Page images
PDF
EPUB

Et, pour tout dire, en un mot :

Entre la Liberté et l'Harmonie.

Et ceci explique comment il se fait qu'encore qu'une sorte de philanthropie sentimentaliste habite leur cœur, la haine découle de leurs lèvres. Chacun d'eux réserve tout son amour pour la société qu'il a rêvée; mais quant à celle où il nous a été donné de vivre, elle ne saurait s'écrouler trop tôt à leur gré afin que sur ses débris s'élève la Jérusalem nouvelle.
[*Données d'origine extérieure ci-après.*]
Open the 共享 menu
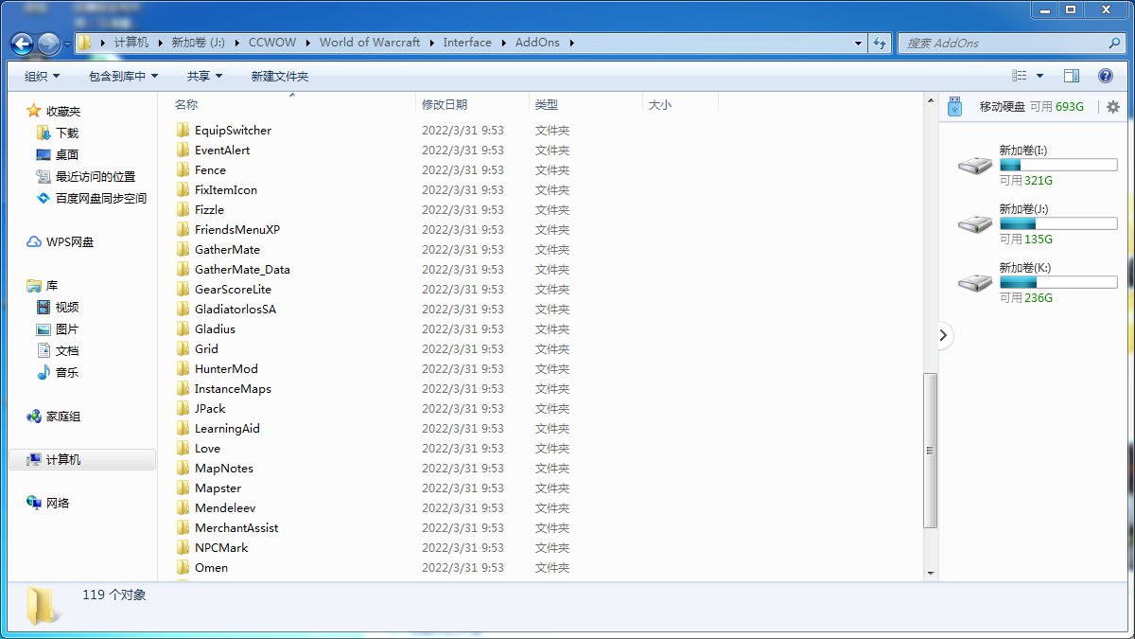This screenshot has width=1135, height=639. 204,76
J'ai dit que l'école Économiste, partant de la naturelle harmonie des ́ ntérêts, concluait à la Liberté.

Cependant, je dois en convenir, si les économistes, en général, concluent à la Liberté, il n'est malheureusement pas aussi vrai que leurs principes établissent solidement le point de départ : l'harmonie des intérêts.

Avant d'aller plus loin, et afin de vous prémunir contre les inductions qu'on ne manquera pas de tirer de cet aveu, je dois dire un mot de la situation respective du Socialisme et de l'Économie politique.

Il serait insensé à moi de dire que le Socialisme n'a jamais rencontré une vérité, que l'Économie politique n'est jamais tombée dans

une erreur.

Ce qui sépare profondément les deux écoles, c'est la différence des méthodes. L'une, comme l'astrologie et l'alchimie, procède par l'Imagination; l'autre, comnie l'astronomie et la chimie, procède par l'Observation.

Deux astronomes, observant le même fait, peuvent ne pas arriver au même résultat.

Malgré cette dissidence passagère, ils se sentent liés par le procédé commun qui tôt ou tard la fera cesser. Ils se reconnaissent de la même communion. Mais entre l'astronome qui observe et l'astrologue qui imagine, l'abîme est infranchissable, encore que, par hasard, ils se puissent quelquefois rencontrer.

Il en est ainsi de l'Économie politique et du Socialisme.

Les Économistes observent l'homme, les lois de son organisation et les rapports sociaux qui résultent de ces lois. Les Socialistes imaginent une société de fantaisie et ensuite un cœur humain assorti à cette société.

Or, si la science ne se trompe pas, les savants se trompent. Je ne nie donc pas que les Économistes ne puissent faire de fausses observations, et j'ajoute même qu'ils ont nécessairement dû commencer par là.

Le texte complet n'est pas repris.